There are still nights when I get homesick.
When I was a teenager, back on the Island, I would wander the streets of Oak Bay. I would go for a walk at nine, ten o’clock at night, provided it wasn’t raining (it rains less in Victoria than on the mainland).
After I ran away from home in 1997, to downtown Victoria, just over eight years ago this spring, there were nights when I would wander through the streets of the city core itself, down around the Inner Harbor, by the sites of the old original homesteads. I would go out, and walk until I tired myself out, and then come home around the same time my then-boyfriend would drift in from his shift at Kabuki Kabs. And I’d pretend that I hadn’t been out, because I didn’t want to worry him.
The problem is, I’ve never felt unsafe drifting through the night, at least, until I came here. I would walk through Kitsilano, through UBC, at night. I have always walked at night, a drifting ghost. It is my time to be suspended in reality, to be just outside the actual continuum I inhabit. I’m invisible, I’m soundless, I can’t be found. I don’t exist in anyone’s perception but my own.
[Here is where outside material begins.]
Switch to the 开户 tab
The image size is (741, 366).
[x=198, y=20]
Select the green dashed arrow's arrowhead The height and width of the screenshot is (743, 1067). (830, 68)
Now, I fly through Venice on my bike, but it isn’t the same. It isn’t home. I am never going to come around a corner in Los Angeles and see unbroken hills of grass sloping down to the sea. It’s the Victoria golf course during the day, but at night, in summer, with the butter scent of gorse in the air, it takes on the fantasia quality that I so love about my home town.
In Venice, I see other ghosts drifting through the streets, the homeless, the poor. I see the waiters from Casablanca walking home from work in starched white shirts. I see the homeless, unseen, pushing shopping carts. Occasionally, I see a teenager, out on the streets far too late – but this is Los Angeles. Teenagers have cars in my neighborhood.
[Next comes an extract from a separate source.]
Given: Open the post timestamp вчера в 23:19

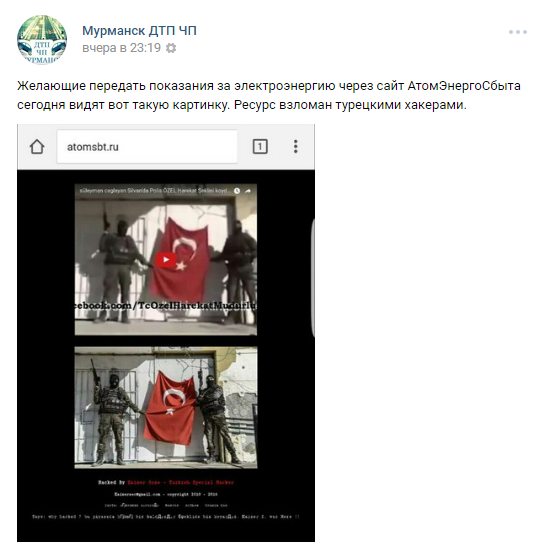Looking at the screenshot, I should (x=121, y=48).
I would give anything, tonight, to be walking through the streets of Oak Bay, along the Straits with the moon shining on them.
I get homesick – not like I did in Texas, but enough. I will never outgrow it. I simply spent too long in Victoria to ever call anyplace else home. Maybe that’s why I move so much – no place will ever really be home beyond the borders of the Island.
I dream of home, twelve hundred miles away from it, in a city different from anything I have every known.
I have eighteen days until I see it again.